#### DATASET CONTENT ####
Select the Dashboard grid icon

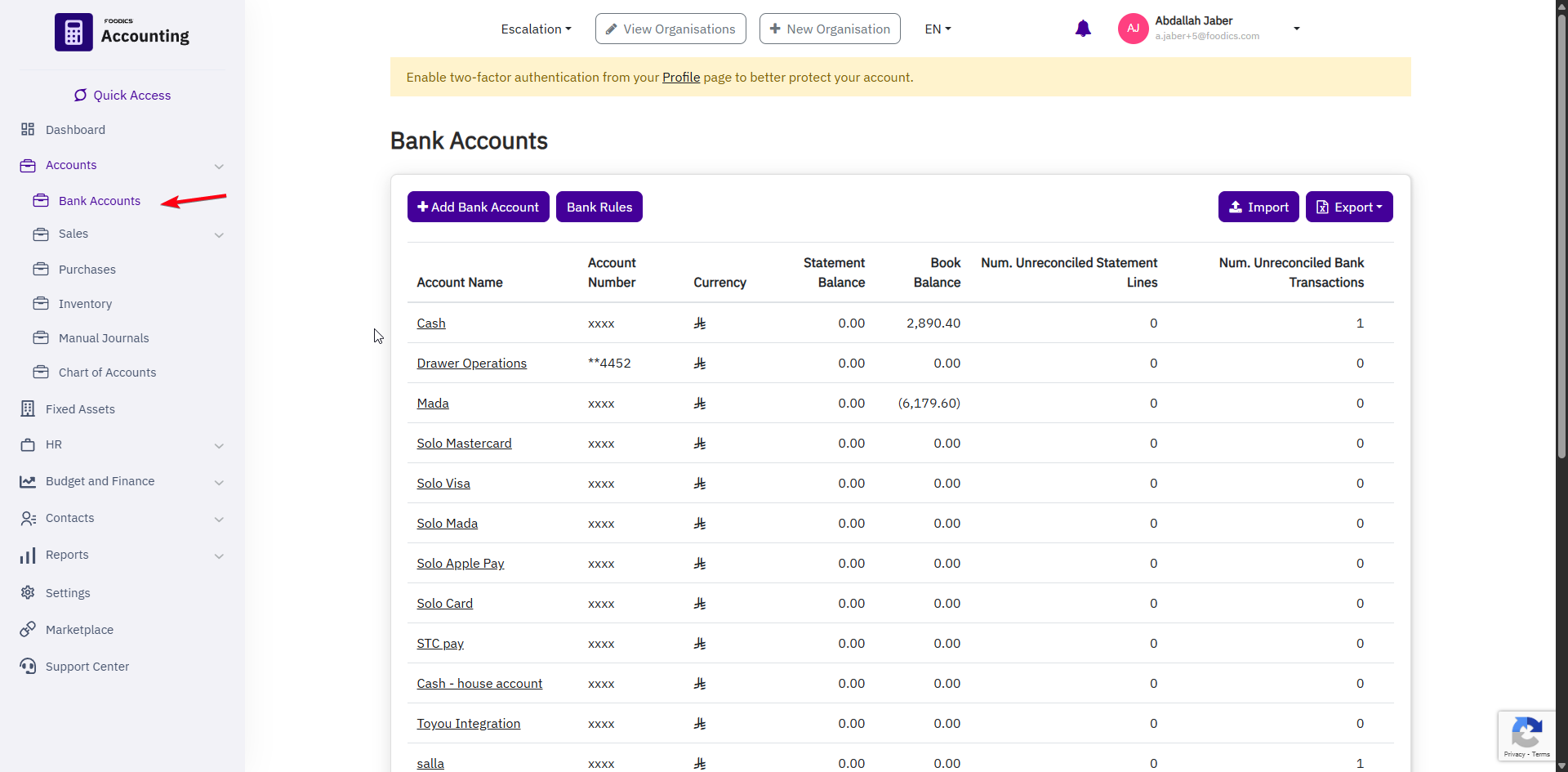[x=28, y=129]
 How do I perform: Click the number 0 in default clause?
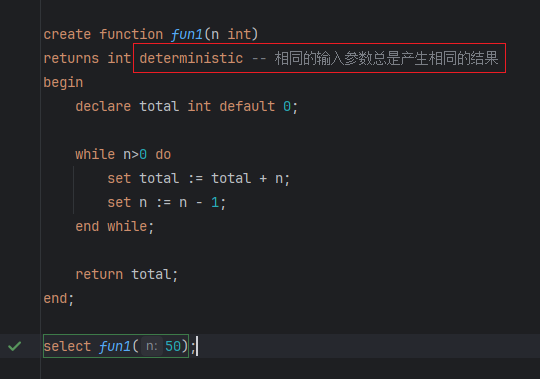click(287, 106)
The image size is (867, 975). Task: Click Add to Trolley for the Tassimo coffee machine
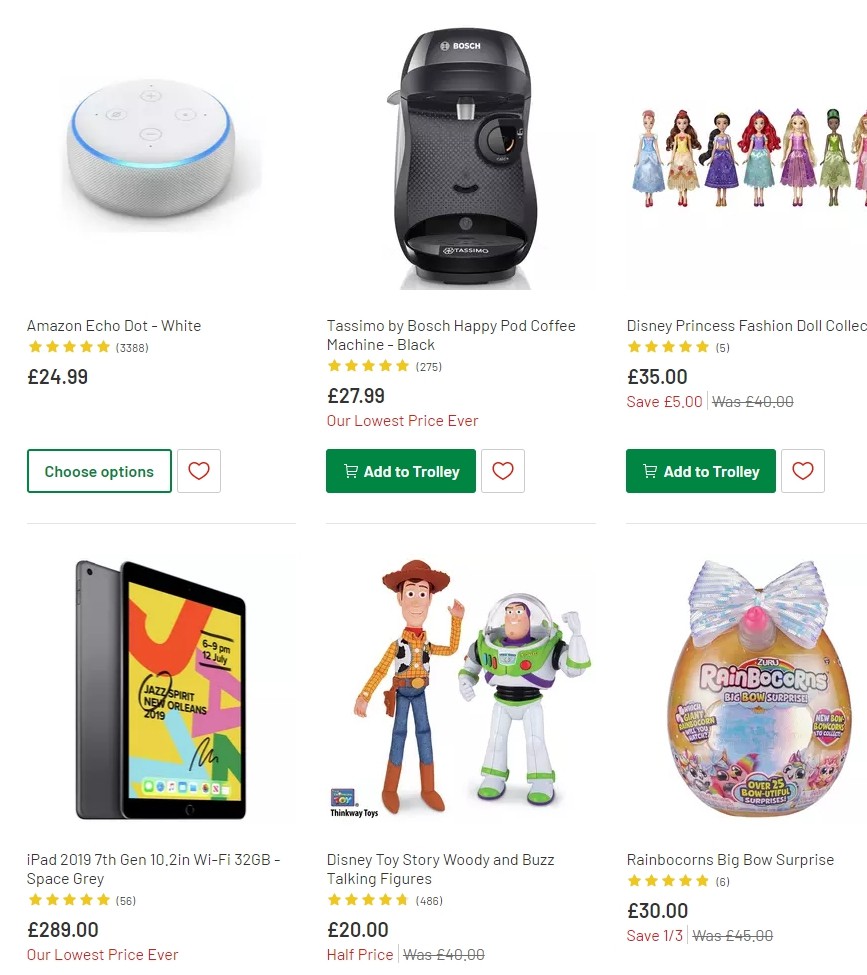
####
## CHALLENGE
Rewrite the lines above, substituting "Cart" for "Trolley" and leaving everything else unchanged. Leave the pictures out of your answer.

## TASK RESPONSE
Select the Dashboard grid icon

[x=28, y=129]
 How do I perform: Click the number 0 in default clause?
click(287, 106)
The image size is (867, 975). Task: Click Add to Cart for the Tassimo coffee machine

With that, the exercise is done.